About this task: Gather all lines in the records below that include the word "espagnol".

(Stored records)
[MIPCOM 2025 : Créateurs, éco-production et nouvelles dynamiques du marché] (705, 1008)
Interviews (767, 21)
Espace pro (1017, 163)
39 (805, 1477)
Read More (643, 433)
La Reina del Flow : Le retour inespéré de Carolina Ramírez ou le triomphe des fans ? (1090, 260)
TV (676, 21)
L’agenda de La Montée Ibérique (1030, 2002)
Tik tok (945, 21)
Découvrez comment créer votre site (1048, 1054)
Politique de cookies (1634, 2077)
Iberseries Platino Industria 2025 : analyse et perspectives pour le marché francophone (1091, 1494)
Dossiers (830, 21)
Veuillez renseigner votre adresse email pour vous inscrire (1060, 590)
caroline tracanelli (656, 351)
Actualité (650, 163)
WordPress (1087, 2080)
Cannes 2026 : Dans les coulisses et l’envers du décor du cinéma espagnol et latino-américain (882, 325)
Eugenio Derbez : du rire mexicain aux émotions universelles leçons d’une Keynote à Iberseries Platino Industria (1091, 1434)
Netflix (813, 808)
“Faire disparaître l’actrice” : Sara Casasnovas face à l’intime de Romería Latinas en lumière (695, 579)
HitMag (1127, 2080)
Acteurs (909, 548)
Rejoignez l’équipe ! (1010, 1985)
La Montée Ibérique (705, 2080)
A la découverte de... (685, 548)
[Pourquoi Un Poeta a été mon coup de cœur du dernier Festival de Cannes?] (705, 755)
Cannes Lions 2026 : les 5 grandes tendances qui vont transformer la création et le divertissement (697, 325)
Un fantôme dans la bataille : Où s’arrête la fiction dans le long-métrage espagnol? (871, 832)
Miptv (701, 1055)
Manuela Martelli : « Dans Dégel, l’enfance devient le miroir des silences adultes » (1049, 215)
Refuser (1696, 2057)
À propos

Response to this task:
Cannes 2026 : Dans les coulisses et l’envers du décor du cinéma espagnol et latino-américain (882, 325)
Un fantôme dans la bataille : Où s’arrête la fiction dans le long-métrage espagnol? (871, 832)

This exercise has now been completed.